• **What the task requires**
Print every line exactly as it appears in the material below.

■ ■ ■

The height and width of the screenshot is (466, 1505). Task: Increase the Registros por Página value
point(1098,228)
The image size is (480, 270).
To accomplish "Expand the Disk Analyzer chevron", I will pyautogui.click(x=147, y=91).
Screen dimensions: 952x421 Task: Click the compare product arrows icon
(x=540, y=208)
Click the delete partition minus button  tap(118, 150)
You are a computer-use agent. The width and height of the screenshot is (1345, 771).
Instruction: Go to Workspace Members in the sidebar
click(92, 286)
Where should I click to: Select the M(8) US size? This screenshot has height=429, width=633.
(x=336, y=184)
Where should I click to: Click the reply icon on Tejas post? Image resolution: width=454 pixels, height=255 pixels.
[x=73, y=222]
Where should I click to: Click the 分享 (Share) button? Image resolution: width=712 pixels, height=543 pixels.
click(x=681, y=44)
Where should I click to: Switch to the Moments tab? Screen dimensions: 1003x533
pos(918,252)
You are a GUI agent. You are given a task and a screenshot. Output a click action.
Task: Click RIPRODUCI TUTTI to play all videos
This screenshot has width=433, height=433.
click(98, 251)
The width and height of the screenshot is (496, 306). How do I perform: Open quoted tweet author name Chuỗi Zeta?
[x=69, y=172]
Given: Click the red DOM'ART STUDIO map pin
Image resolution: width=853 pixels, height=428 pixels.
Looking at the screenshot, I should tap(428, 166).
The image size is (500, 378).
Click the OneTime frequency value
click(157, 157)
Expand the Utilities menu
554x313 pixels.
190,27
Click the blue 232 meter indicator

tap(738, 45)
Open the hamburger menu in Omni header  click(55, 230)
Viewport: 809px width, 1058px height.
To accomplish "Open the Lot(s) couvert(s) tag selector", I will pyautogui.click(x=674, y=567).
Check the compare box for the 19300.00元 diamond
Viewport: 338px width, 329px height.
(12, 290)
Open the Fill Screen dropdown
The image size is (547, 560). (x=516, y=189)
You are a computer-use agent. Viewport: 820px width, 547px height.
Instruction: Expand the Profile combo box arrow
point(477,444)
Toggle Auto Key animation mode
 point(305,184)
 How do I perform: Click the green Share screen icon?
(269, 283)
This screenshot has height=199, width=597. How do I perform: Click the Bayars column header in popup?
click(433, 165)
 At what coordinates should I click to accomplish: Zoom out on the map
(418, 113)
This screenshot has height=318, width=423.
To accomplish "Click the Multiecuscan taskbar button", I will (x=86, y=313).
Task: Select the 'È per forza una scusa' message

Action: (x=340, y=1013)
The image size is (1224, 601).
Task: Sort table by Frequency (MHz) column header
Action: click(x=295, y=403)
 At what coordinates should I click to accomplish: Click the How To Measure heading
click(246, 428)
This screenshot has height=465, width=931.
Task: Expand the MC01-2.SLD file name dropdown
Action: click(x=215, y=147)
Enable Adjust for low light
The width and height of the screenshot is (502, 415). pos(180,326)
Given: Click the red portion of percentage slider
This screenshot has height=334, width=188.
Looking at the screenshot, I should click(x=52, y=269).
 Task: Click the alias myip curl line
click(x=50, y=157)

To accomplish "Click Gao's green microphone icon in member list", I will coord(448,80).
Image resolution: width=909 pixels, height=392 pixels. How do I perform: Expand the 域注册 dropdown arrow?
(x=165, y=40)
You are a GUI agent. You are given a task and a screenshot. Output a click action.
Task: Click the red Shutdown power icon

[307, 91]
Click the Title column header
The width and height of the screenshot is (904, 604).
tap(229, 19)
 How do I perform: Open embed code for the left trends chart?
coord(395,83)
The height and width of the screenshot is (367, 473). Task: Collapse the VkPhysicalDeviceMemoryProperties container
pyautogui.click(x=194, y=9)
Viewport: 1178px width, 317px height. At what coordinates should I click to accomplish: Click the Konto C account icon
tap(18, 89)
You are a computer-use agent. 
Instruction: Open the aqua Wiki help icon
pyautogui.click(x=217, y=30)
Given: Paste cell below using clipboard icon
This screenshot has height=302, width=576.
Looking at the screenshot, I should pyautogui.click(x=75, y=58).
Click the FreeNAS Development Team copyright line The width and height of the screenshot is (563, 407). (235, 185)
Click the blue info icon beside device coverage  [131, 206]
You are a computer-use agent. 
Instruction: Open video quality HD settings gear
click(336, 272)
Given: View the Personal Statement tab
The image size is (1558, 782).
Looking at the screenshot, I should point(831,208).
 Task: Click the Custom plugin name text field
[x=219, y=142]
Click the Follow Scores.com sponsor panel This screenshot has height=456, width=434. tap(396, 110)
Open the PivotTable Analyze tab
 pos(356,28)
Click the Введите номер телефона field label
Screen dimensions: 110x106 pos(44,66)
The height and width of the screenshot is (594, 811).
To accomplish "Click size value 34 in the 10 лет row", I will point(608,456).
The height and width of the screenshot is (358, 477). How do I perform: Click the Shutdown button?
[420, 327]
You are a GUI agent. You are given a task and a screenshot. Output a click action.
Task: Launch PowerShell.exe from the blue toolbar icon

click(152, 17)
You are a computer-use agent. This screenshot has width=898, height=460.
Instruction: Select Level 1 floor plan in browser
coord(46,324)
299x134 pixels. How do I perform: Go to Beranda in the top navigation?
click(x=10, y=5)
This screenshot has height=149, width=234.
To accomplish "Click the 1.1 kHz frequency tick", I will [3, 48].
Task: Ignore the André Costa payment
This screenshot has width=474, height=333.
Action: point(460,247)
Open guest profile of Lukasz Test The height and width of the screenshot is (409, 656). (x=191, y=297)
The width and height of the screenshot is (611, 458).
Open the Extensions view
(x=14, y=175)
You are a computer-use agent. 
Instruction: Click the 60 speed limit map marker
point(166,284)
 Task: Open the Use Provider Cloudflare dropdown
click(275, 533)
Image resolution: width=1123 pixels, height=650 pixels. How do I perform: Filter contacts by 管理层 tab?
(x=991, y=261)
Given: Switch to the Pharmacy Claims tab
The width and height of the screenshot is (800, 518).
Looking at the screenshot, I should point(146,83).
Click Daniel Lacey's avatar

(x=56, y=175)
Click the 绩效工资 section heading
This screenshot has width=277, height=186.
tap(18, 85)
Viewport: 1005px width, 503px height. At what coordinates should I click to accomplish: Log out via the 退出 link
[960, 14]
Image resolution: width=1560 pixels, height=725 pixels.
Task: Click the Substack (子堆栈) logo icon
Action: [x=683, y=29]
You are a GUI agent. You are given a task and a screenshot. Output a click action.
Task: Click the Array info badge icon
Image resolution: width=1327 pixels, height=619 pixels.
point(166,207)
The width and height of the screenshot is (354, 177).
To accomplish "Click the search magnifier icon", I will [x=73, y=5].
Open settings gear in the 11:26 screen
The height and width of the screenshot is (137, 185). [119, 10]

■ ■ ■

• **Answer for this exercise**
The height and width of the screenshot is (466, 1505). Task: Increase the Registros por Página value
point(1098,228)
The image size is (480, 270).
To accomplish "Expand the Disk Analyzer chevron", I will pyautogui.click(x=147, y=91).
Screen dimensions: 952x421 Task: Click the compare product arrows icon
(x=540, y=208)
Click the delete partition minus button  tap(118, 150)
You are a computer-use agent. The width and height of the screenshot is (1345, 771).
Instruction: Go to Workspace Members in the sidebar
click(92, 286)
Where should I click to: Select the M(8) US size? This screenshot has height=429, width=633.
(x=336, y=184)
Where should I click to: Click the reply icon on Tejas post? Image resolution: width=454 pixels, height=255 pixels.
[x=73, y=222]
Where should I click to: Click the 分享 (Share) button? Image resolution: width=712 pixels, height=543 pixels.
click(x=681, y=44)
Where should I click to: Switch to the Moments tab? Screen dimensions: 1003x533
pos(918,252)
You are a GUI agent. You are given a task and a screenshot. Output a click action.
Task: Click RIPRODUCI TUTTI to play all videos
This screenshot has width=433, height=433.
click(98, 251)
The width and height of the screenshot is (496, 306). How do I perform: Open quoted tweet author name Chuỗi Zeta?
[x=69, y=172]
Given: Click the red DOM'ART STUDIO map pin
Image resolution: width=853 pixels, height=428 pixels.
Looking at the screenshot, I should tap(428, 166).
The image size is (500, 378).
Click the OneTime frequency value
click(157, 157)
Expand the Utilities menu
554x313 pixels.
190,27
Click the blue 232 meter indicator

tap(738, 45)
Open the hamburger menu in Omni header  click(55, 230)
Viewport: 809px width, 1058px height.
To accomplish "Open the Lot(s) couvert(s) tag selector", I will pyautogui.click(x=674, y=567).
Check the compare box for the 19300.00元 diamond
Viewport: 338px width, 329px height.
(12, 290)
Open the Fill Screen dropdown
The image size is (547, 560). (x=516, y=189)
You are a computer-use agent. Viewport: 820px width, 547px height.
Instruction: Expand the Profile combo box arrow
point(477,444)
Toggle Auto Key animation mode
 point(305,184)
 How do I perform: Click the green Share screen icon?
(269, 283)
This screenshot has height=199, width=597. How do I perform: Click the Bayars column header in popup?
click(433, 165)
 At what coordinates should I click to accomplish: Zoom out on the map
(418, 113)
This screenshot has height=318, width=423.
To accomplish "Click the Multiecuscan taskbar button", I will (x=86, y=313).
Task: Select the 'È per forza una scusa' message

Action: (x=340, y=1013)
The image size is (1224, 601).
Task: Sort table by Frequency (MHz) column header
Action: click(x=295, y=403)
 At what coordinates should I click to accomplish: Click the How To Measure heading
click(246, 428)
This screenshot has height=465, width=931.
Task: Expand the MC01-2.SLD file name dropdown
Action: click(x=215, y=147)
Enable Adjust for low light
The width and height of the screenshot is (502, 415). pos(180,326)
Given: Click the red portion of percentage slider
This screenshot has height=334, width=188.
Looking at the screenshot, I should click(x=52, y=269).
 Task: Click the alias myip curl line
click(x=50, y=157)

To accomplish "Click Gao's green microphone icon in member list", I will coord(448,80).
Image resolution: width=909 pixels, height=392 pixels. How do I perform: Expand the 域注册 dropdown arrow?
(x=165, y=40)
You are a GUI agent. You are given a task and a screenshot. Output a click action.
Task: Click the red Shutdown power icon

[307, 91]
Click the Title column header
The width and height of the screenshot is (904, 604).
tap(229, 19)
 How do I perform: Open embed code for the left trends chart?
coord(395,83)
The height and width of the screenshot is (367, 473). Task: Collapse the VkPhysicalDeviceMemoryProperties container
pyautogui.click(x=194, y=9)
Viewport: 1178px width, 317px height. At what coordinates should I click to accomplish: Click the Konto C account icon
tap(18, 89)
You are a computer-use agent. 
Instruction: Open the aqua Wiki help icon
pyautogui.click(x=217, y=30)
Given: Paste cell below using clipboard icon
This screenshot has height=302, width=576.
Looking at the screenshot, I should pyautogui.click(x=75, y=58).
Click the FreeNAS Development Team copyright line The width and height of the screenshot is (563, 407). (235, 185)
Click the blue info icon beside device coverage  [131, 206]
You are a computer-use agent. 
Instruction: Open video quality HD settings gear
click(336, 272)
Given: View the Personal Statement tab
The image size is (1558, 782).
Looking at the screenshot, I should point(831,208).
 Task: Click the Custom plugin name text field
[x=219, y=142]
Click the Follow Scores.com sponsor panel This screenshot has height=456, width=434. tap(396, 110)
Open the PivotTable Analyze tab
 pos(356,28)
Click the Введите номер телефона field label
Screen dimensions: 110x106 pos(44,66)
The height and width of the screenshot is (594, 811).
To accomplish "Click size value 34 in the 10 лет row", I will point(608,456).
The height and width of the screenshot is (358, 477). How do I perform: Click the Shutdown button?
[420, 327]
You are a GUI agent. You are given a task and a screenshot. Output a click action.
Task: Launch PowerShell.exe from the blue toolbar icon

click(152, 17)
You are a computer-use agent. This screenshot has width=898, height=460.
Instruction: Select Level 1 floor plan in browser
coord(46,324)
299x134 pixels. How do I perform: Go to Beranda in the top navigation?
click(x=10, y=5)
This screenshot has height=149, width=234.
To accomplish "Click the 1.1 kHz frequency tick", I will [3, 48].
Task: Ignore the André Costa payment
This screenshot has width=474, height=333.
Action: point(460,247)
Open guest profile of Lukasz Test The height and width of the screenshot is (409, 656). (x=191, y=297)
The width and height of the screenshot is (611, 458).
Open the Extensions view
(x=14, y=175)
You are a computer-use agent. 
Instruction: Click the 60 speed limit map marker
point(166,284)
 Task: Open the Use Provider Cloudflare dropdown
click(275, 533)
Image resolution: width=1123 pixels, height=650 pixels. How do I perform: Filter contacts by 管理层 tab?
(x=991, y=261)
Given: Switch to the Pharmacy Claims tab
The width and height of the screenshot is (800, 518).
Looking at the screenshot, I should point(146,83).
Click Daniel Lacey's avatar

(x=56, y=175)
Click the 绩效工资 section heading
This screenshot has width=277, height=186.
tap(18, 85)
Viewport: 1005px width, 503px height. At what coordinates should I click to accomplish: Log out via the 退出 link
[960, 14]
Image resolution: width=1560 pixels, height=725 pixels.
Task: Click the Substack (子堆栈) logo icon
Action: [x=683, y=29]
You are a GUI agent. You are given a task and a screenshot. Output a click action.
Task: Click the Array info badge icon
Image resolution: width=1327 pixels, height=619 pixels.
point(166,207)
The width and height of the screenshot is (354, 177).
To accomplish "Click the search magnifier icon", I will [x=73, y=5].
Open settings gear in the 11:26 screen
The height and width of the screenshot is (137, 185). [119, 10]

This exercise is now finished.